The difference is not huge. The characters in Rashomon shape their narratives in ways which promote a specific interpretation of reality in order to influence other characters. Propaganda films do the same, only with us viewers as the target of their reality bending exercise.

We will start our year-long journey into propaganda by discussing Kurosawa’s second directorial work The Most Beautiful (1944), made at a time when Japanese film production was both limited and strongly shaped by wartime conditions. Together with Kurosawa’s next film Sanshiro Sugata Part II, which we will be watching later this year, The Most Beautiful is a prime example of Kurosawa having to work within those conditions without necessarily sharing the ideology behind them.

The Most Beautiful is a documentary style look at a group of female factory workers labouring to increase production for the service of Japan’s war effort. Kurosawa went to great lengths to inject realism into the film, and the end result shows it. You can find more information on the (still somewhat unfinished) filmography page on The Most Beautiful, while the Kurosawa biography pages will give you a biographical context. For the film’s availability, check out the DVD page.

In his autobiography written in the early 1980s, Kurosawa called The Most Beautiful the film most dearest to him. This has puzzled many commentators, some suggesting that Kurosawa may not have been quite as opposed to the wartime regime as he has typically suggested.
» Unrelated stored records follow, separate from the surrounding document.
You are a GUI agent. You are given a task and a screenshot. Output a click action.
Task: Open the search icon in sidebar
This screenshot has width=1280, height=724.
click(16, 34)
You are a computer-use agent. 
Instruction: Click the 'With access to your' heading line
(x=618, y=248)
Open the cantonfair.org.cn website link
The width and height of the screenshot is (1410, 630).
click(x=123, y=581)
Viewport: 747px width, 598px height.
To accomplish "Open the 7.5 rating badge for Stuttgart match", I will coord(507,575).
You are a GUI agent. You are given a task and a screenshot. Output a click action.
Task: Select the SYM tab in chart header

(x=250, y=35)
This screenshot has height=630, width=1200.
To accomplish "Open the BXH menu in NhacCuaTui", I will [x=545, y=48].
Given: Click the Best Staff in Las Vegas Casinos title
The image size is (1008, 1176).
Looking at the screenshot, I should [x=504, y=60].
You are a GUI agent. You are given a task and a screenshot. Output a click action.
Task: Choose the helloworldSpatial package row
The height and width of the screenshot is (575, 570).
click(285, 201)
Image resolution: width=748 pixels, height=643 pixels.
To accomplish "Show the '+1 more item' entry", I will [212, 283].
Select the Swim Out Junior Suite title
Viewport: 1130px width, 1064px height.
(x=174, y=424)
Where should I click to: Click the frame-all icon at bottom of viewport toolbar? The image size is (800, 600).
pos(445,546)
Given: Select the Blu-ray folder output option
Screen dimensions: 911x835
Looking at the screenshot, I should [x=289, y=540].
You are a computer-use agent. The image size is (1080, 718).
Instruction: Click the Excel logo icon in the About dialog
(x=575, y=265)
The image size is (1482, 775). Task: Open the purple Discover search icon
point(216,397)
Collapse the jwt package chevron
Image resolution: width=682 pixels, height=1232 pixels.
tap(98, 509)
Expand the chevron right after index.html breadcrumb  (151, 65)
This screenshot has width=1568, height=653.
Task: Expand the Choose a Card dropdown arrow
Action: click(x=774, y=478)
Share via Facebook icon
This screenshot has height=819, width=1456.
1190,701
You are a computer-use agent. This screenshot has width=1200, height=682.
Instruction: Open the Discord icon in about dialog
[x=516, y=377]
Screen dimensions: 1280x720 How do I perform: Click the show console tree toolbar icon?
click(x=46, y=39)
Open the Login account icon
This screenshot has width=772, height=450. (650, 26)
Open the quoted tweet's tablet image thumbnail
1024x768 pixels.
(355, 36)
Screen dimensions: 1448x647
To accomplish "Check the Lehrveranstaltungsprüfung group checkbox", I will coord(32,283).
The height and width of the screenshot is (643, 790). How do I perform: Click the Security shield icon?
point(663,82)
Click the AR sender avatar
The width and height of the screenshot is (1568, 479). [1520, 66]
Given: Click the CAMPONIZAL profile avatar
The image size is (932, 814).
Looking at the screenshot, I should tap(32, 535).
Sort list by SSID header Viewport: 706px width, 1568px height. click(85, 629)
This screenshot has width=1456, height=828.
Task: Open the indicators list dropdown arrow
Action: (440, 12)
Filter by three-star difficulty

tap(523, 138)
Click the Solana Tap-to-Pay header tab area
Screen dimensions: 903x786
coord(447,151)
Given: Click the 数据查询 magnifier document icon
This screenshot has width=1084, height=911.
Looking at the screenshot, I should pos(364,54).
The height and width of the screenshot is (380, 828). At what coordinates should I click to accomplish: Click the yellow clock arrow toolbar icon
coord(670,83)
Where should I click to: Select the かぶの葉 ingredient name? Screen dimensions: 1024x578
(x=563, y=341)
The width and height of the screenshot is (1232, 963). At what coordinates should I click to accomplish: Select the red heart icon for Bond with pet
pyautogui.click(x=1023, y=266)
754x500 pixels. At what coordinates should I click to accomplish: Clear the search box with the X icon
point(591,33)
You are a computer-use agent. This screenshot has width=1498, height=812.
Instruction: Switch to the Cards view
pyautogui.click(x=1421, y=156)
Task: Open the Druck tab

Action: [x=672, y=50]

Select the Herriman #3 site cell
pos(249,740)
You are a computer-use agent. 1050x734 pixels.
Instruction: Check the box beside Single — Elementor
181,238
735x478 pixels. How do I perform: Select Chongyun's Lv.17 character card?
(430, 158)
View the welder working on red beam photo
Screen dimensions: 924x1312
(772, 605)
Others have pointed out that the remark must rather come from a deeply personal connection that the director had with the film: he ended up marrying one of the actresses and spending the rest of his life with her.

We have discussed The Most Beautiful a few times before. For previous discussion, see here and here, as well as here for the forums.

After The Most Beautiful, we will be continuing with some of the most awe-inspiring, beautiful, vicious and damaging propaganda films ever put on celluloid. For more information about the film club, including a full schedule, head over to the film club page.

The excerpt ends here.